Currently, only a small percentage of people in the UK have access to 1Gbps speeds through fibre-to-the-premises services, and those that are able to access it can expect to pay a significant premium, which acts as a key barrier to uptake.
However, the research suggested than by the end of the forecast period, the price issue will have all but disappeared as 1Gbps connections become viewed as a standard option.
"Concentrations of 1Gbps broadband will grow from three to four per cent of homes in most countries to well above 30 per cent on average," the report stated.
The firm added that "fibre has become king" for more installations, with most countries moving from away from broadband upgrades that use existing copper, instead adopting
a fibre-first approach and looking after ADSL technology upgrades later.
Indeed, it noted that as fibre connectivity picks up momentum, the window of opportunity for technologies that aim to increase the capabilities of legacy copper infrastructure, such as G.fast, G.Now and MoCA Access is closing, as more developments opt for fibre direct to the home or apartment.
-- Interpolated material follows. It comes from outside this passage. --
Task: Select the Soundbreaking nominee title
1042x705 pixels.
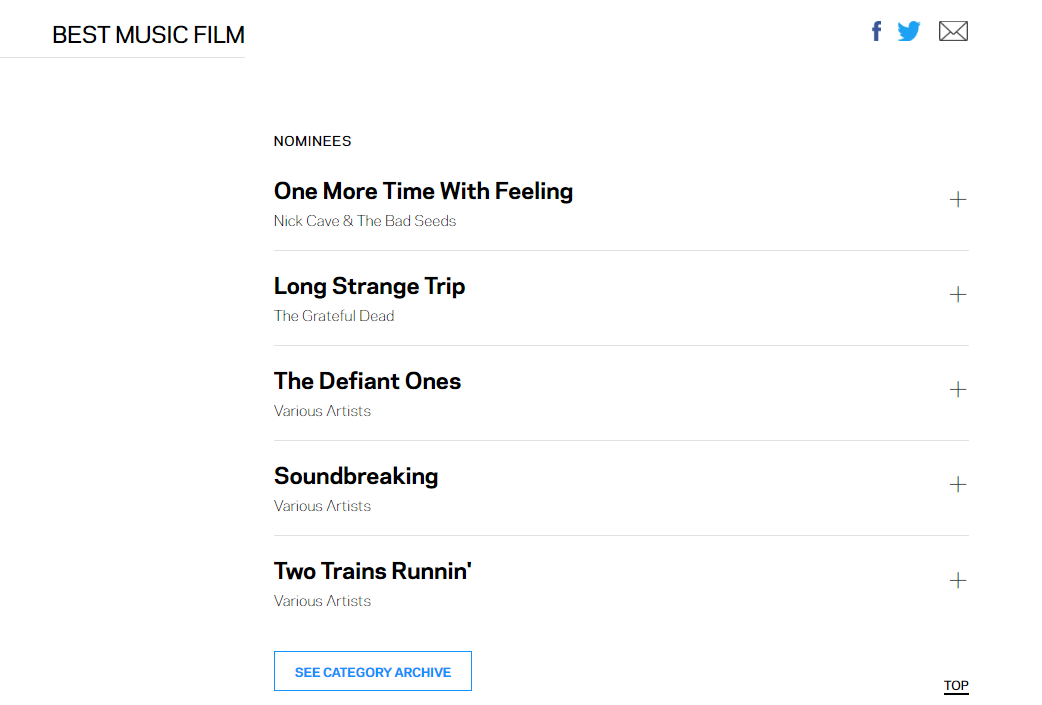Action: click(x=356, y=476)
There will, however, be a vast difference around the world in how quickly deployments of 1Gbps connectivity become a reality. For instance, China is set to lead the way, with Rethink Technology Research forecasting that 42 per cent of the country's 465 million homes will subscribe to such services by 2023.
The UK, however, is described as a "laggard" in terms of the percentage of homes that will be signed up to this technology.
"Globally over the next five years, 1Gbps lines will rise to make up 31 per cent of all broadband, but if you include fibre at lower speeds, it could be as much as 60 per cent", the report continued.